Say how many lines of the material include "each". Give the number without any other text.

◆ **Records supplied**
+++
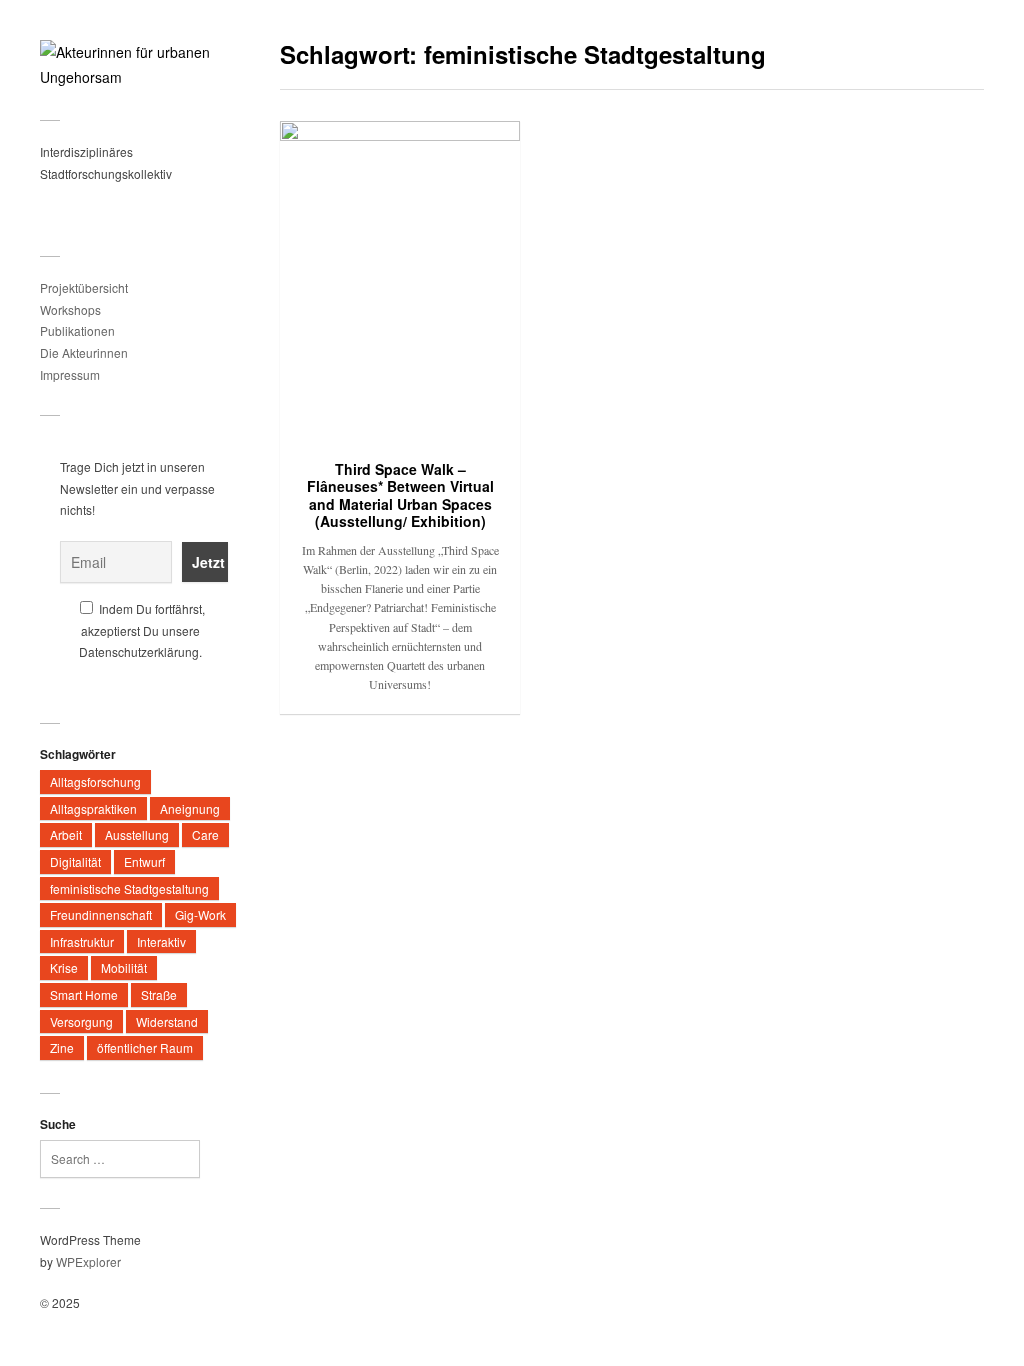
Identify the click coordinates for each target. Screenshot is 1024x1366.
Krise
+++
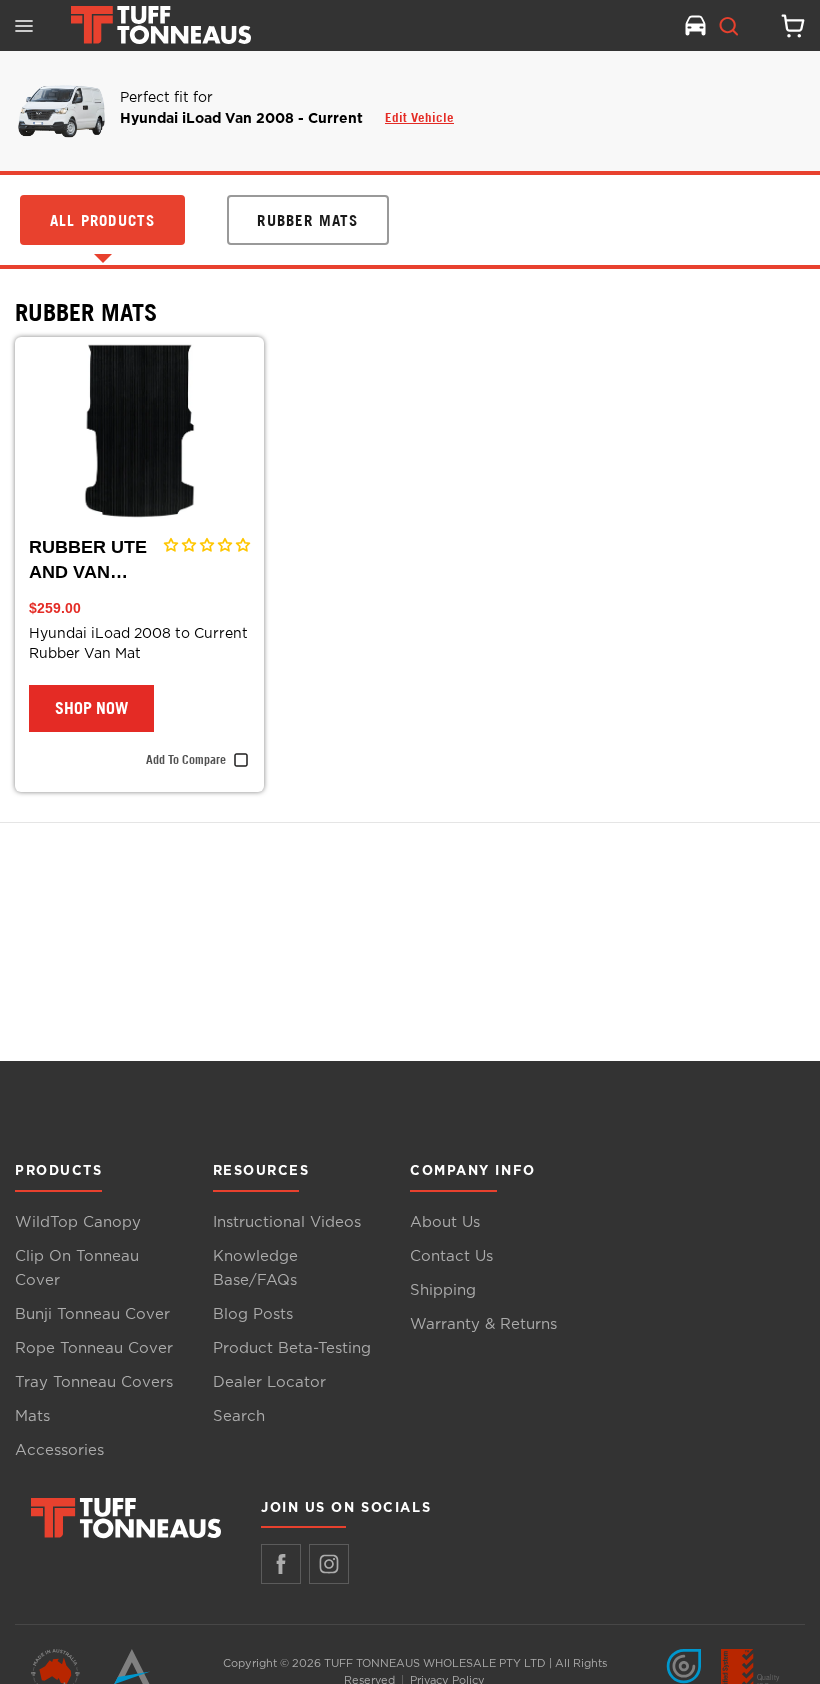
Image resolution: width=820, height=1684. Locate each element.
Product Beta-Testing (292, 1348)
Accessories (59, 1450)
+++
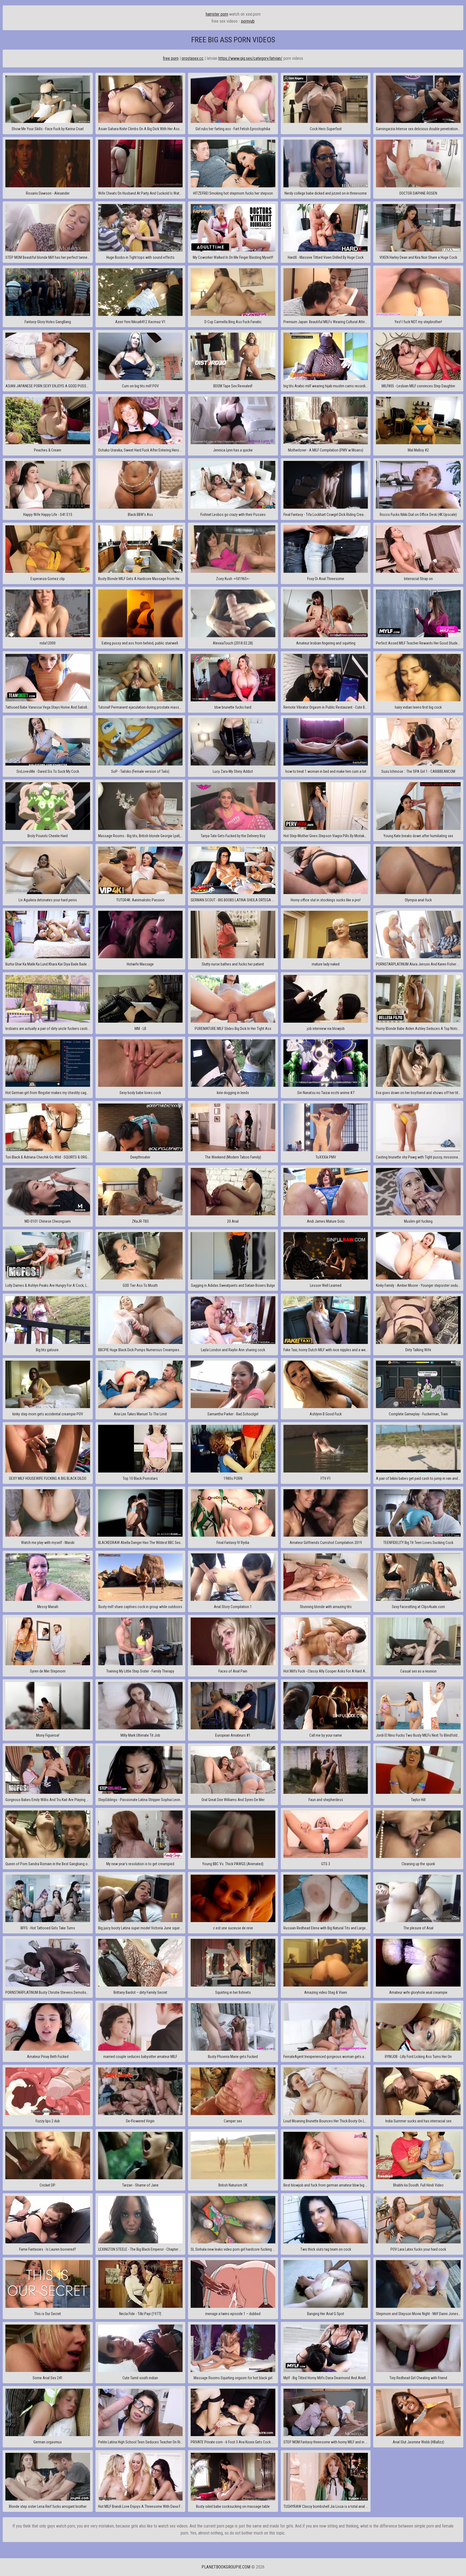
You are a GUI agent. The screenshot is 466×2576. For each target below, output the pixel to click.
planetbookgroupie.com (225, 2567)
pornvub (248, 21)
+++
◆ **Exercise result**
3